> **Action item**
After locating the line that contains "Click the KitKat sakura matcha product image", quote it and all lines after it through the end of the entries, and nothing more. Pictures stay out.

> **Collected data entries**
=======
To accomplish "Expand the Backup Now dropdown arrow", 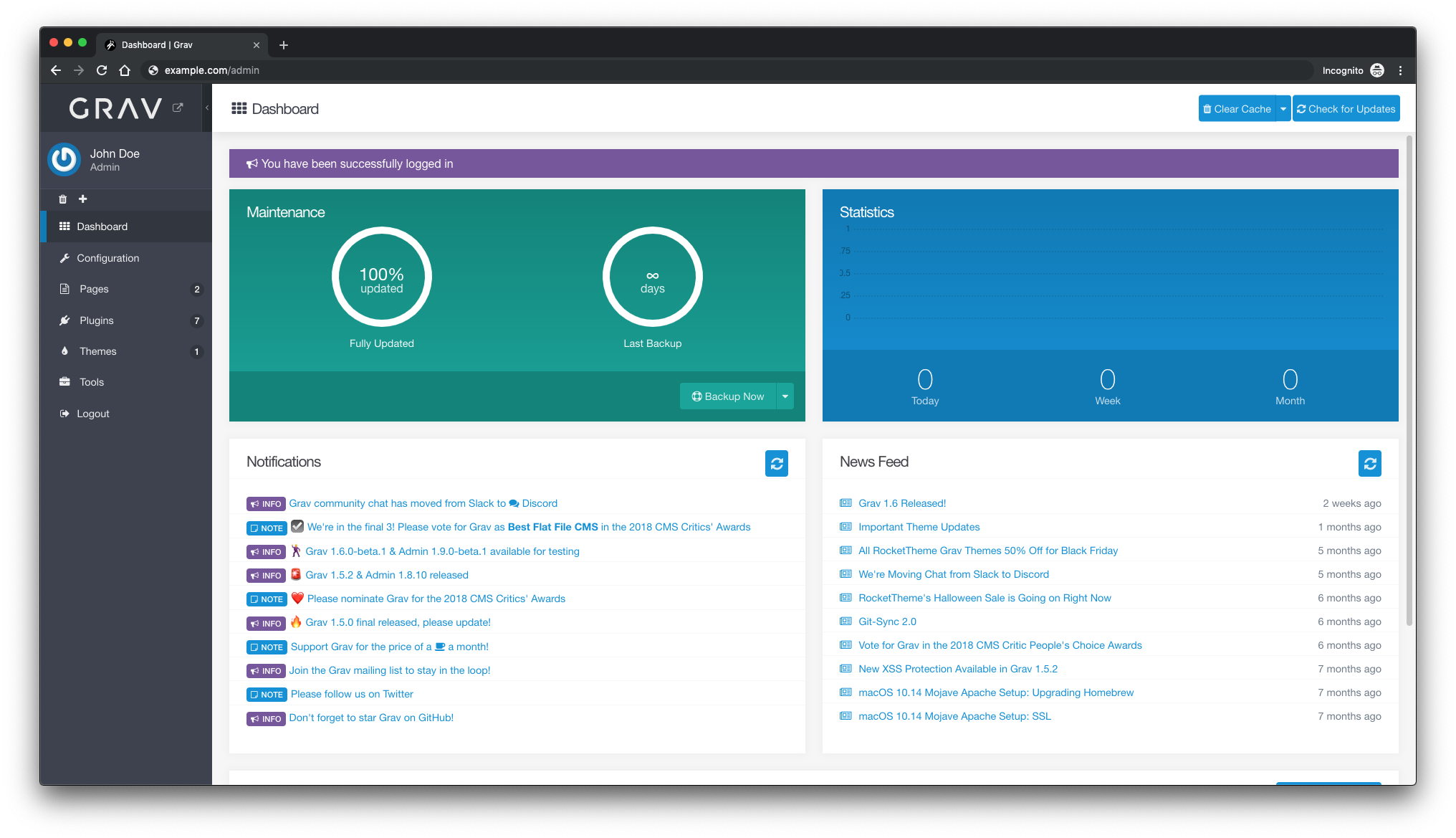I will tap(786, 396).
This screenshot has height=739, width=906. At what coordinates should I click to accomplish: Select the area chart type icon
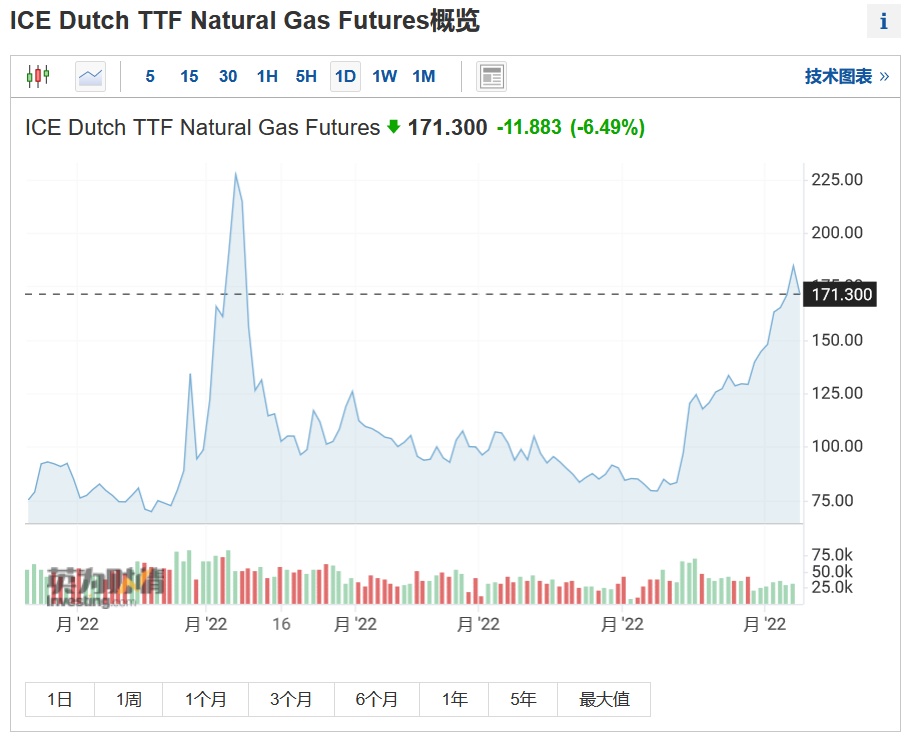(90, 76)
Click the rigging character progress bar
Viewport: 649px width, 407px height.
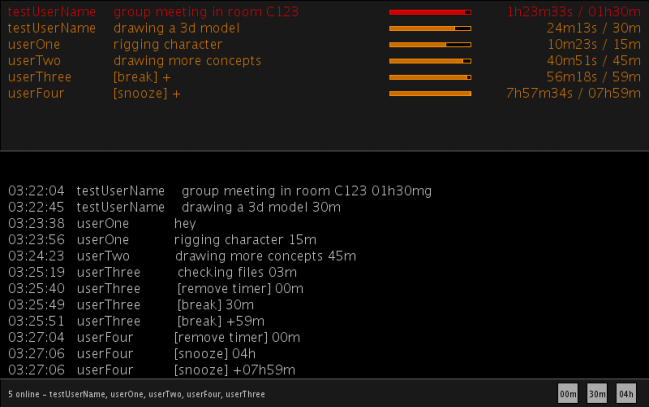tap(430, 45)
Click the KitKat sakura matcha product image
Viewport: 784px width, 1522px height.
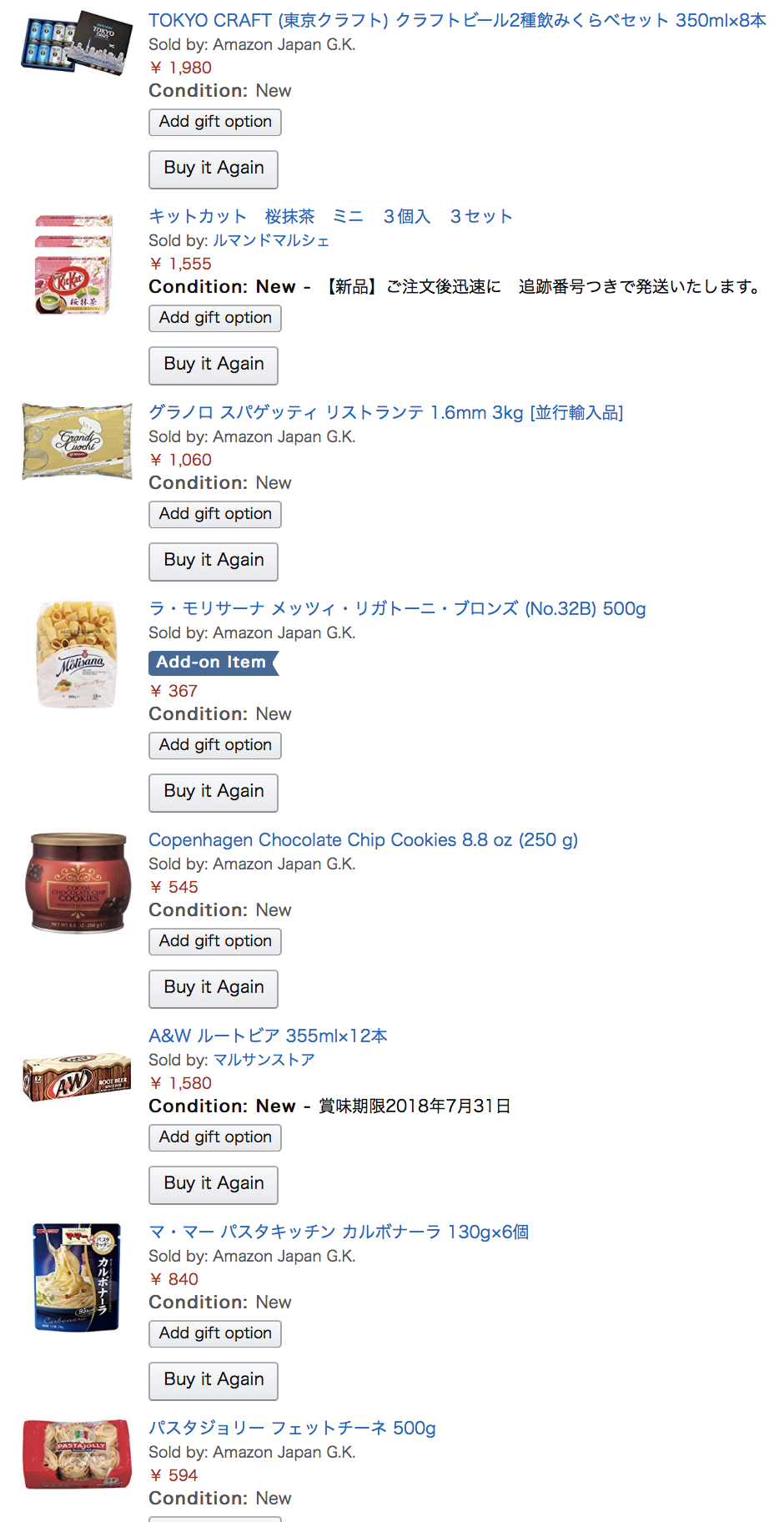point(74,265)
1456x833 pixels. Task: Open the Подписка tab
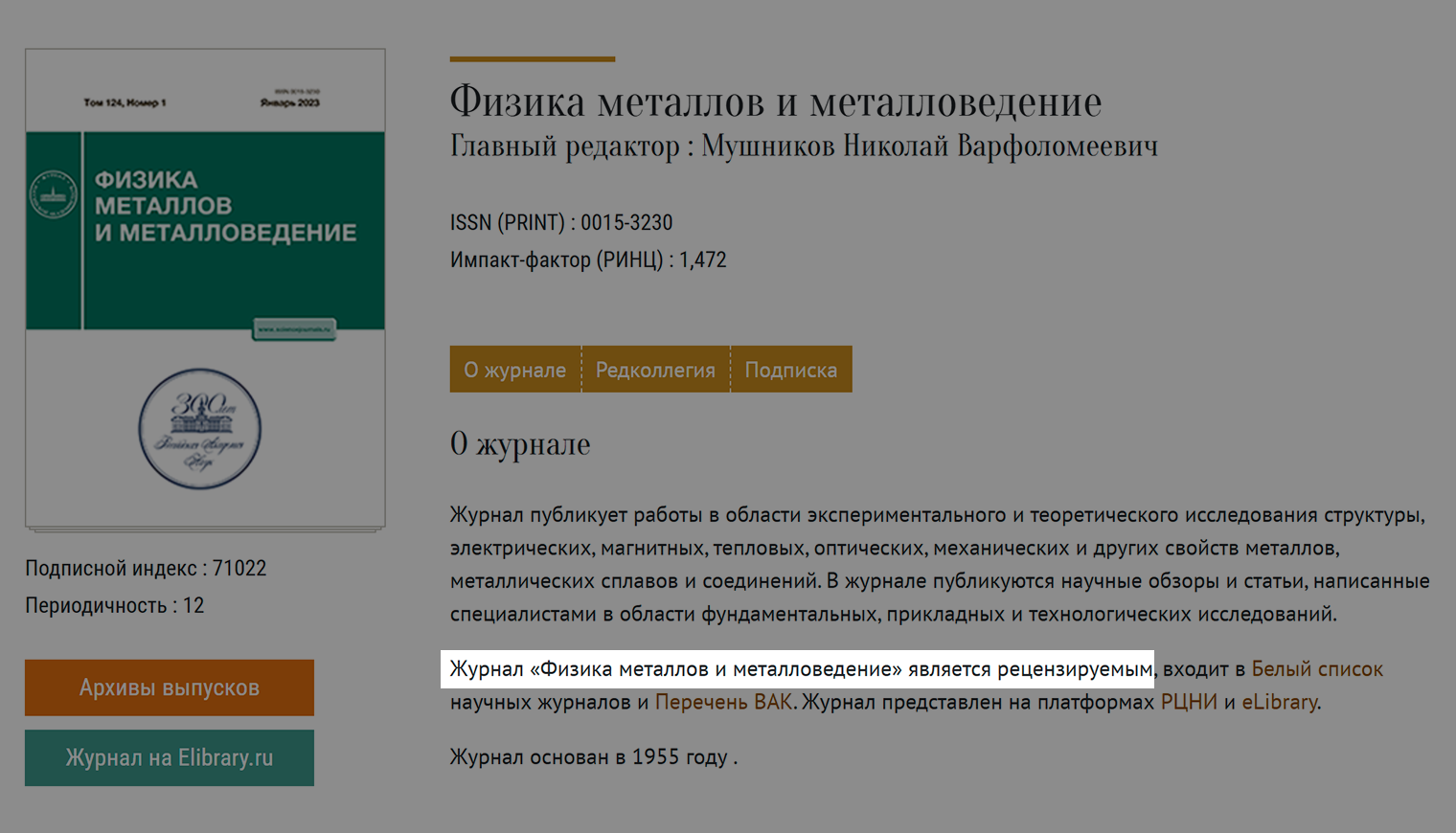tap(791, 369)
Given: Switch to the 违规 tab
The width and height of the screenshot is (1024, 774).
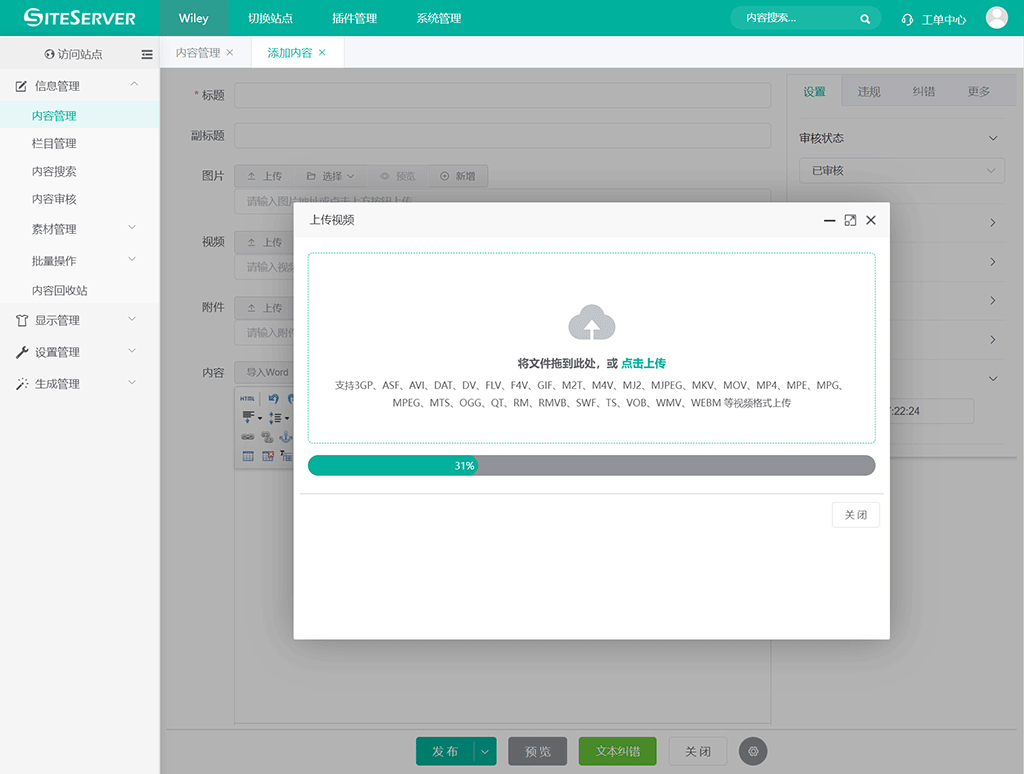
=======
> **Task solution**
Click the KitKat sakura matcha product image
Viewport: 784px width, 1522px height.
point(74,265)
1456x833 pixels. Task: Open the Подписка tab
tap(791, 369)
Given: Switch to the 违规 tab
The width and height of the screenshot is (1024, 774).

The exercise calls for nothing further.